(Records from a data collection)

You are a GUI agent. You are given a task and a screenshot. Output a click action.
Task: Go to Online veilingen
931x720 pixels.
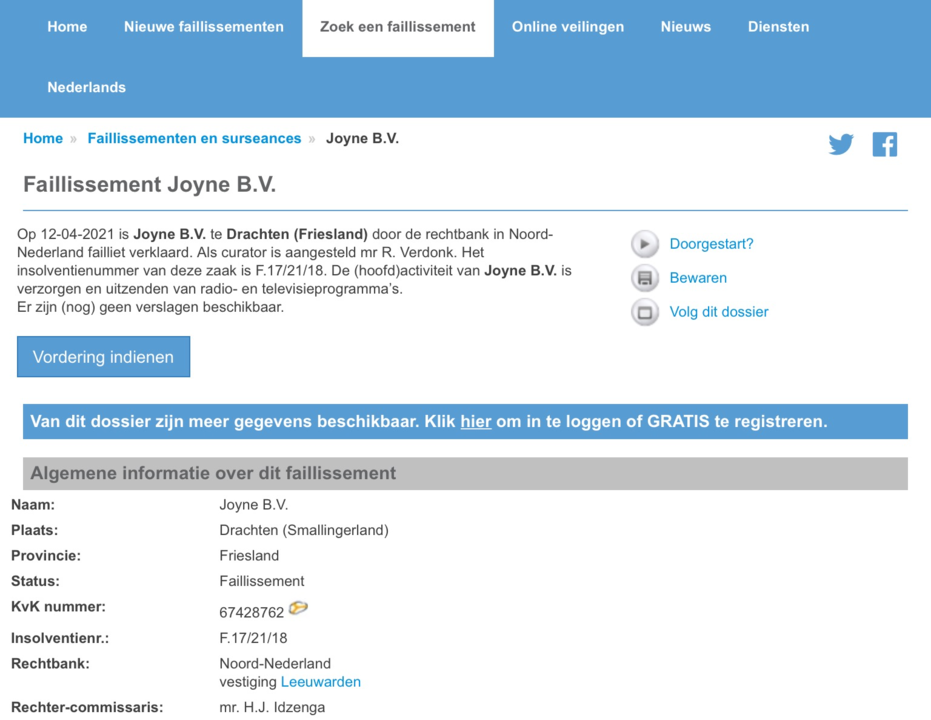(568, 27)
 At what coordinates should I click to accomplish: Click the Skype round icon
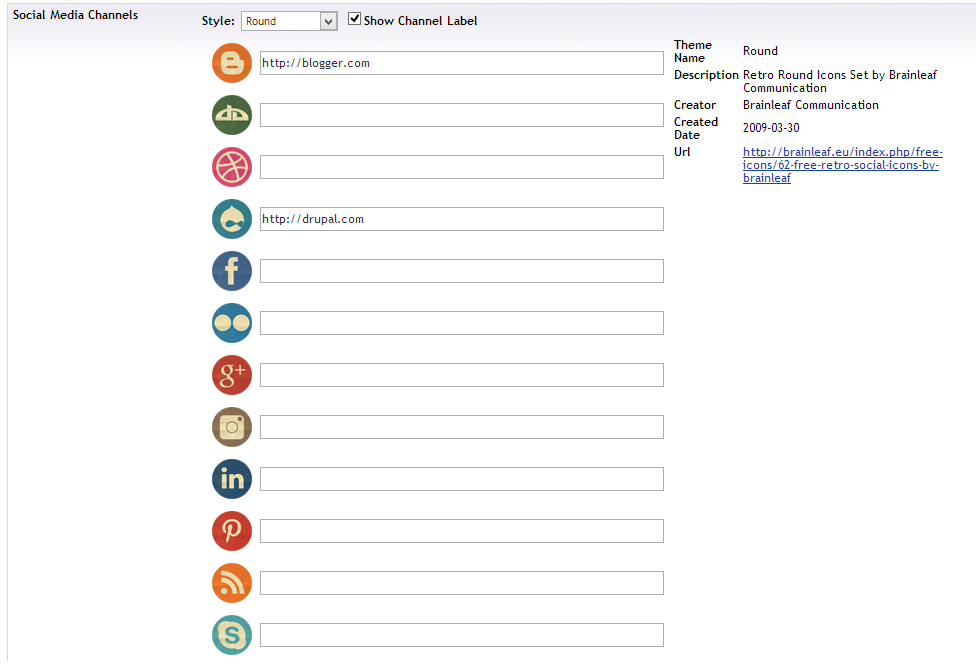click(232, 635)
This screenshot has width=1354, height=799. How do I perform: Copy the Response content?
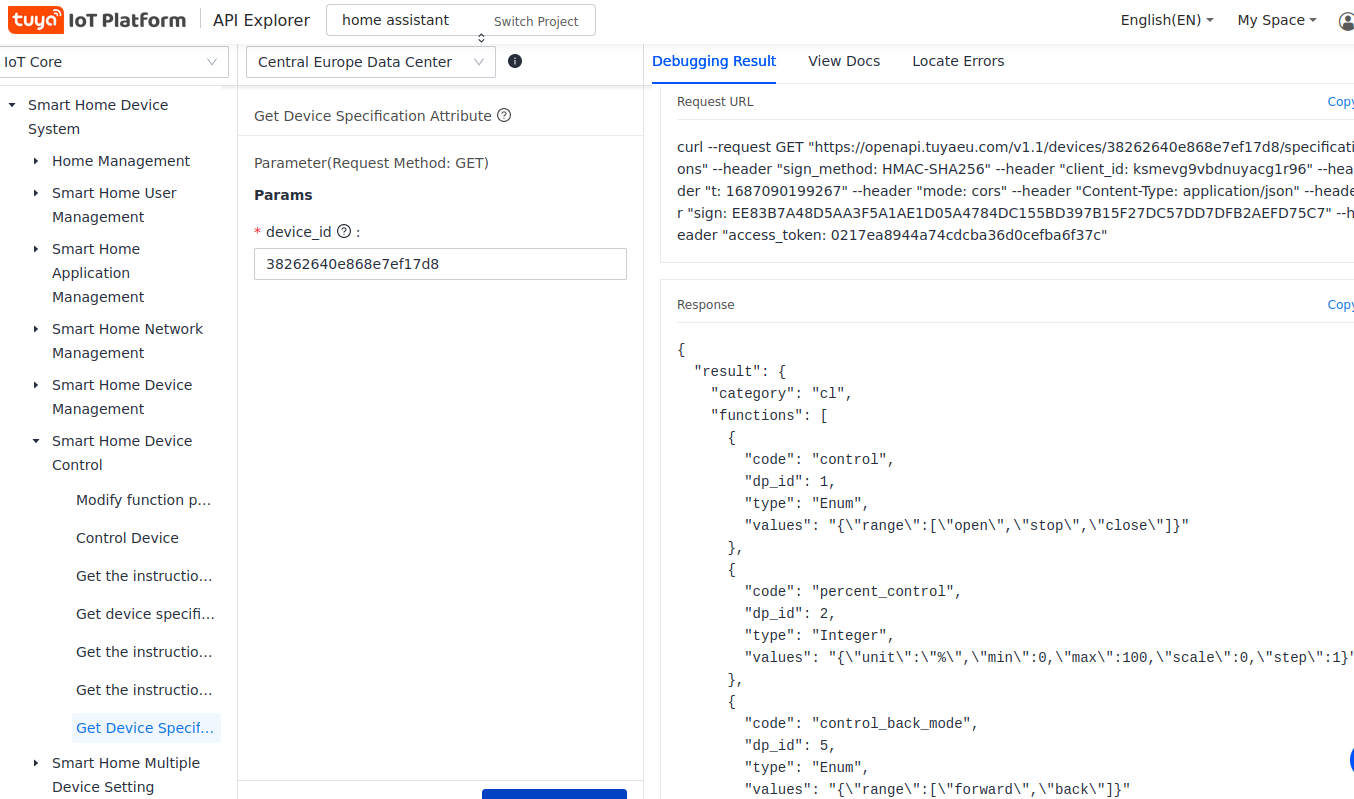click(1340, 304)
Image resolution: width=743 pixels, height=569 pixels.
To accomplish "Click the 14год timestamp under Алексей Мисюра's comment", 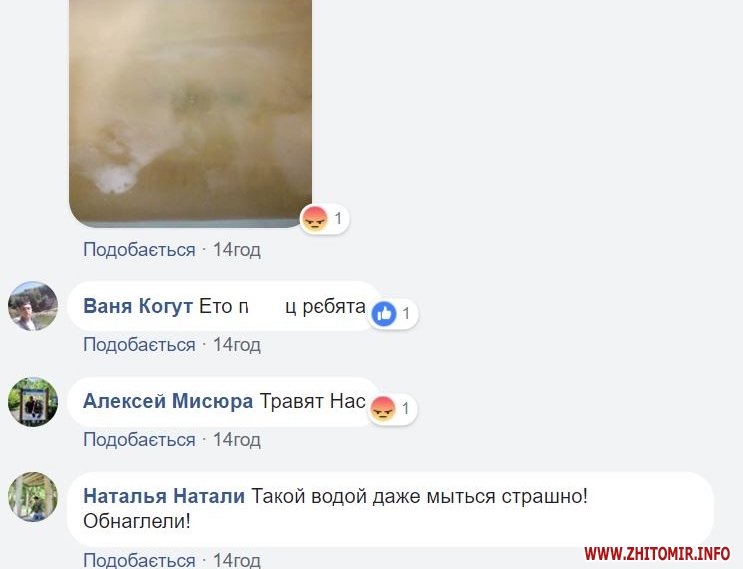I will click(x=236, y=440).
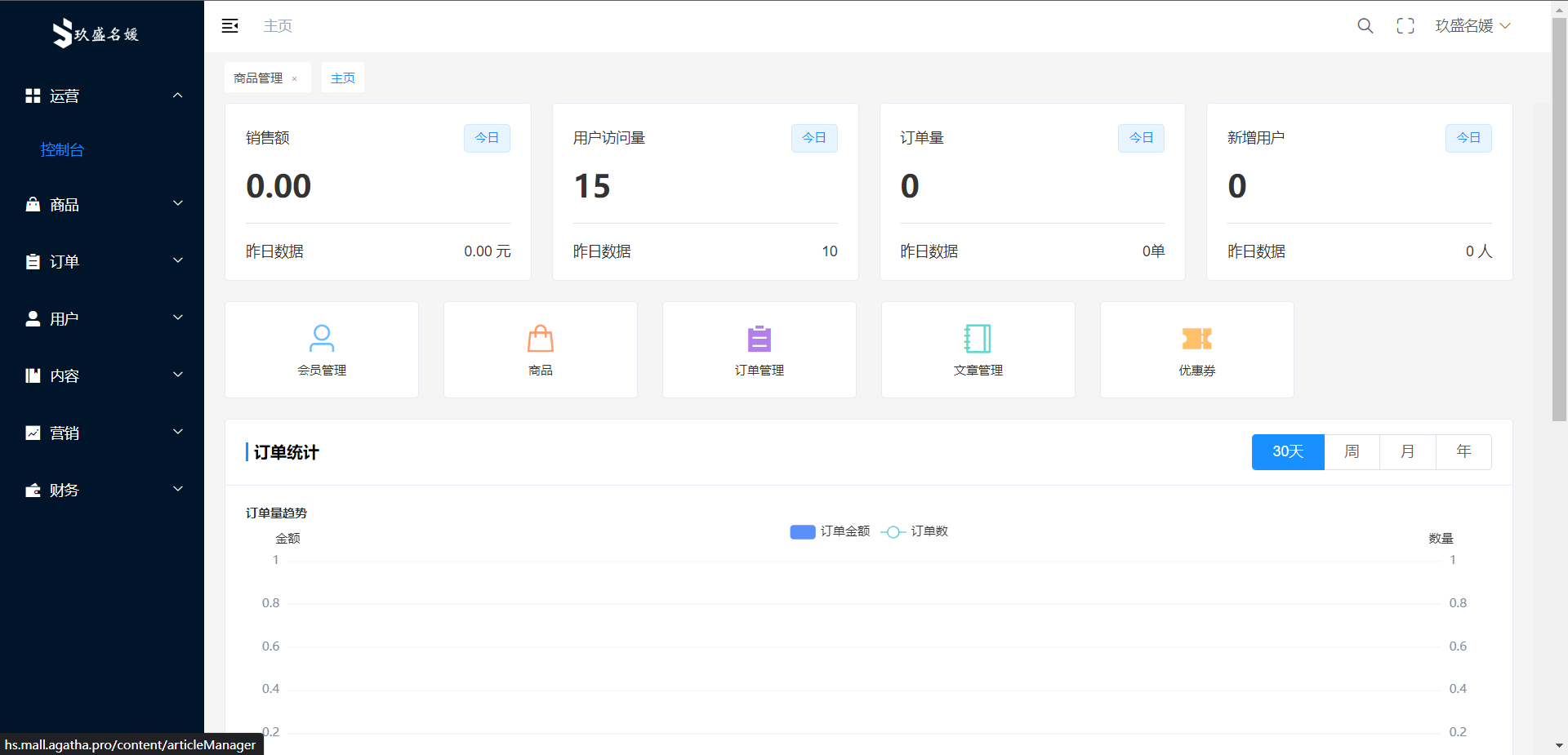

What to do: Copy the lines above exactly, starting with the line that contains "At what coordinates" and ending with the line that contains "Image resolution: width=743", and leave out any pictures.

Solved problem:
 At what coordinates should I click to accomplish: Click the Skype round icon
click(232, 635)
This screenshot has width=1354, height=799. How do I perform: Copy the Response content?
click(1340, 304)
Image resolution: width=743 pixels, height=569 pixels.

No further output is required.